Instead Arimidex (anastrozole), and Femara (letrozole) are aromatase inhibitors. Testosterone is only converted to estrogen because an enzyme called aromatase binds to the testosterone molecule, and catalyzes the conversion to estrogen. Arimidex and femara are aptly called aromatase inhibitors, because that is what they do. They inhibit the aromatase enzyme from binding, therefore no conversion can take place.
By using an AI you can keep your estrogen levels at normal masculine physiological levels throughout the cycle, and through pct, and not have to worry about a 'rebound' post cycle. This is called eating your cake and having it too .

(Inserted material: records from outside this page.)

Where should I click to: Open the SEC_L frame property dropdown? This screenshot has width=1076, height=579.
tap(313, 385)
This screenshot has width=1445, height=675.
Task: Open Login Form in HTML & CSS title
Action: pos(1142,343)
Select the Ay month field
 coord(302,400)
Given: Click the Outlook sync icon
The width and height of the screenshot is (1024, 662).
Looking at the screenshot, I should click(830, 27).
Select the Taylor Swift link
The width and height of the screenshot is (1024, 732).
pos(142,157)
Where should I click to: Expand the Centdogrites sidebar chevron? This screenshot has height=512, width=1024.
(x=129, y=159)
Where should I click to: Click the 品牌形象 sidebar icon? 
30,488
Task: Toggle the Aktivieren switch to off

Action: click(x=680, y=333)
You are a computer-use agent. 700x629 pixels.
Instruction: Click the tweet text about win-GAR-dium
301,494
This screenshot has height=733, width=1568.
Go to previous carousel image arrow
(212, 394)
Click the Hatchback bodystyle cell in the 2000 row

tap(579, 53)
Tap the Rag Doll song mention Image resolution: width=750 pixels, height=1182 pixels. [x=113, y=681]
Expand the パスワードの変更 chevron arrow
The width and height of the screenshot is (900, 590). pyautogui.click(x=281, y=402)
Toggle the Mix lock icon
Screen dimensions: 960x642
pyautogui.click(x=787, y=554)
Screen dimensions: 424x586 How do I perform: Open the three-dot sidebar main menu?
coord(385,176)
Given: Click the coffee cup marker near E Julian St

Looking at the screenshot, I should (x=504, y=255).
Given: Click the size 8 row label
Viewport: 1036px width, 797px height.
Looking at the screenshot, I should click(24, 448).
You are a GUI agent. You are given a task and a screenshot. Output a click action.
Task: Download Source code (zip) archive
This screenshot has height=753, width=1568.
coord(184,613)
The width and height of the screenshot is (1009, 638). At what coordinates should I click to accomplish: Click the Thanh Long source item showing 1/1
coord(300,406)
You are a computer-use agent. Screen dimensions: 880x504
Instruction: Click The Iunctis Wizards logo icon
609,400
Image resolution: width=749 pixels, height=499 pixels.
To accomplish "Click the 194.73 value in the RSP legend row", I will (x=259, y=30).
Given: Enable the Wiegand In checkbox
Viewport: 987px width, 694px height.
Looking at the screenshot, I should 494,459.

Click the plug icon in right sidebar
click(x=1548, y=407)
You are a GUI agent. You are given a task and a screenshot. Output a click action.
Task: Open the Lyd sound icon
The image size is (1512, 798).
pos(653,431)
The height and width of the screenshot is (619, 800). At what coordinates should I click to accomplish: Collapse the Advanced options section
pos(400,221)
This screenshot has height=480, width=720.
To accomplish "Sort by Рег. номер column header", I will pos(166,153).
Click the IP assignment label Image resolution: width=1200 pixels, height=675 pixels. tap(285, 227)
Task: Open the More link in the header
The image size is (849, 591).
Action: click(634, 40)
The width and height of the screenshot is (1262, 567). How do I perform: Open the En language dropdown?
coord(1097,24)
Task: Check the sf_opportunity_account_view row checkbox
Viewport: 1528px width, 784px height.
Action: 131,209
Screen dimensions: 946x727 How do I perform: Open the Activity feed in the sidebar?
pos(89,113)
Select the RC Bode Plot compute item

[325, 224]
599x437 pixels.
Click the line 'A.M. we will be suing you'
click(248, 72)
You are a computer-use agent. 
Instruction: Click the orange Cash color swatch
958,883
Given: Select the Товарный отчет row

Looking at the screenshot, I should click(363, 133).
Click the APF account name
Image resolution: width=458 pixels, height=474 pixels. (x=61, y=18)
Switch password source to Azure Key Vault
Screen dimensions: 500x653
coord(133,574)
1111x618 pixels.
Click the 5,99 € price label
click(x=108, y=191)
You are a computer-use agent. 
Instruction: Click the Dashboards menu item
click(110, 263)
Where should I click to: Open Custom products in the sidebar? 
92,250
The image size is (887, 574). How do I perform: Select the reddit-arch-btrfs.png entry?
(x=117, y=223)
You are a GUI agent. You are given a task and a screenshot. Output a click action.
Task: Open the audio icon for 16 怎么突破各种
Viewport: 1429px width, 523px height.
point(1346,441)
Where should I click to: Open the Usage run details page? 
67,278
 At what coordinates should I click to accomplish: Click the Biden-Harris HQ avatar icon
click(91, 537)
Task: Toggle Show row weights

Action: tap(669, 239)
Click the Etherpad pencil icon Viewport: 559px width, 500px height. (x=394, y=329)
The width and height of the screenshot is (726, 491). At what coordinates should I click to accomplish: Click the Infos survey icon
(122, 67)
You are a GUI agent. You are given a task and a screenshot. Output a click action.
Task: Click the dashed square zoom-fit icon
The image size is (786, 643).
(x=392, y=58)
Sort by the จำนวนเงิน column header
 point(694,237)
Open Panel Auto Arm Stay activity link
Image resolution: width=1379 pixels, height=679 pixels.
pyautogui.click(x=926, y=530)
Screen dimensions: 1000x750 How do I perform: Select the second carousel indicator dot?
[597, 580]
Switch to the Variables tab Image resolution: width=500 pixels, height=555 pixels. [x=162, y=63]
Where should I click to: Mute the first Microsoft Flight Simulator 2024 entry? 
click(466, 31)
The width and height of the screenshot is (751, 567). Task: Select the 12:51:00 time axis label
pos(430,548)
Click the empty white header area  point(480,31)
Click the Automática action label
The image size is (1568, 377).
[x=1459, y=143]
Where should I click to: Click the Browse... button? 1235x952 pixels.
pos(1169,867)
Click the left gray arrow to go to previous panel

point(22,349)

As for retention of muscle, It is the best method. The taper is seemless - there is no test crash. Training does not have to change from on - cycle to of cycle, as there should be no real catabolic stage. Of course you will loose some gains. this is inevitable, as if you are above your natural peak, there is no way your body will be able to support all of your gains. This is just the reality of it.
--------------------------------------------------------------------------
Not using an AI certainly doesn't put an axe in the method, however as I stated earlier, There are definite health risks to having elevated blood estrogen in a male, and it will complicate your pct.
Many don't realise how long it takes for estrogen levels to drop. They use nolva or clomid, during and after their cycle, and then once they go off their libido drops, and they begin to develpe late-onset gynocomastia - puffy nipples e.t.c, of course along with loss of gains, fat and water retention, and a testosterone crash. This is because estrogen levels are still high, but the estrogenic effects are being kept at bay by the receptor antagonists (nolva, clomid). Once these are stopped, estrogen is free to bind again, and that is what causes the rebound effect.
What this means to tapering is that you will have to stay on an hrt dose for a longer period of time, while blood levels of E normalize.